● What is needed: From the records below, copy each line that has the word "Firmware" in it.

*** Opening Material for this exercise ***

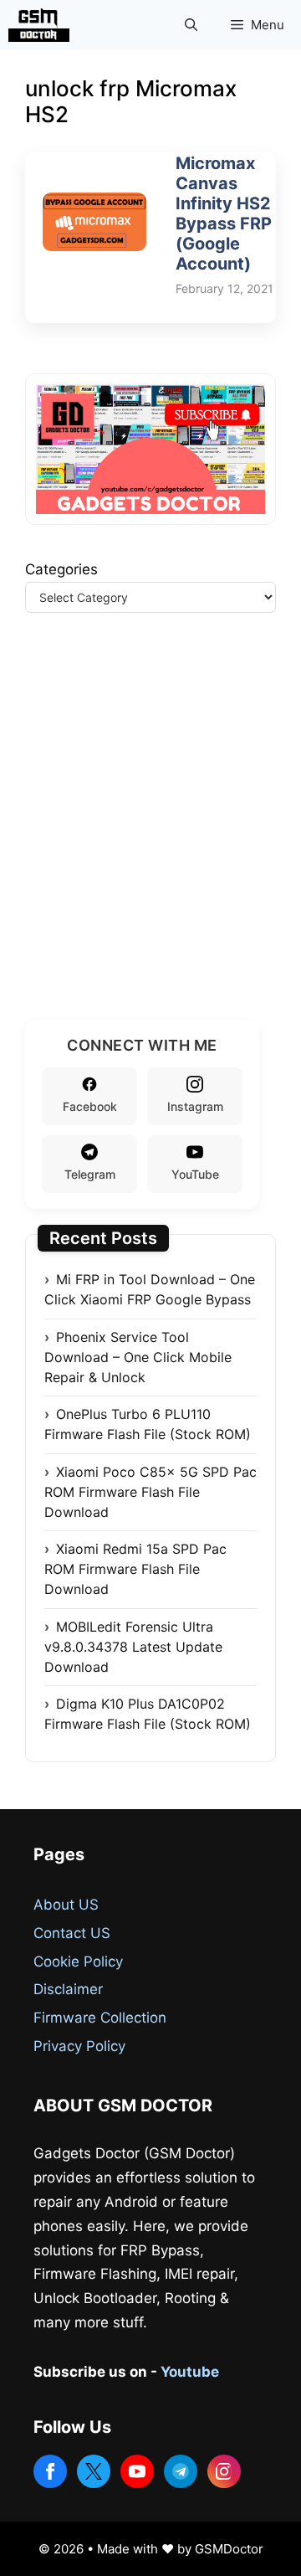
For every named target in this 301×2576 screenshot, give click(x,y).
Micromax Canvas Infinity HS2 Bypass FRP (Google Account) (224, 213)
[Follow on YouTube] (137, 2471)
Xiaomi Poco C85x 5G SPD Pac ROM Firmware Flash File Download (150, 1491)
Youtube (190, 2371)
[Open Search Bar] (191, 25)
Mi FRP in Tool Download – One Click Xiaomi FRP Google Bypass (149, 1289)
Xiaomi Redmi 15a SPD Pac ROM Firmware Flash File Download (135, 1568)
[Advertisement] (150, 836)
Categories (61, 569)
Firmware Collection (99, 2017)
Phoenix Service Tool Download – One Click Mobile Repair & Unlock (138, 1357)
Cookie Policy (78, 1961)
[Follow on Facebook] (50, 2471)
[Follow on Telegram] (180, 2471)
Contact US (71, 1933)
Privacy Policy (79, 2046)
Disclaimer (68, 1989)
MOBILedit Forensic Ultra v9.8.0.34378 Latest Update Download (133, 1646)
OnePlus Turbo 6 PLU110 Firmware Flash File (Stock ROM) (147, 1424)
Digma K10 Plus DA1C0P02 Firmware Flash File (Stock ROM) (147, 1713)
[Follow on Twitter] (93, 2471)
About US (66, 1904)
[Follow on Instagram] (224, 2471)
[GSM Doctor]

*** Closing Material for this exercise ***

● Solution to this task:
Xiaomi Poco C85x 5G SPD Pac ROM Firmware Flash File Download (150, 1491)
Xiaomi Redmi 15a SPD Pac ROM Firmware Flash File Download (135, 1568)
Firmware Collection (99, 2017)
OnePlus Turbo 6 PLU110 Firmware Flash File (Stock ROM) (147, 1424)
Digma K10 Plus DA1C0P02 Firmware Flash File (Stock ROM) (147, 1713)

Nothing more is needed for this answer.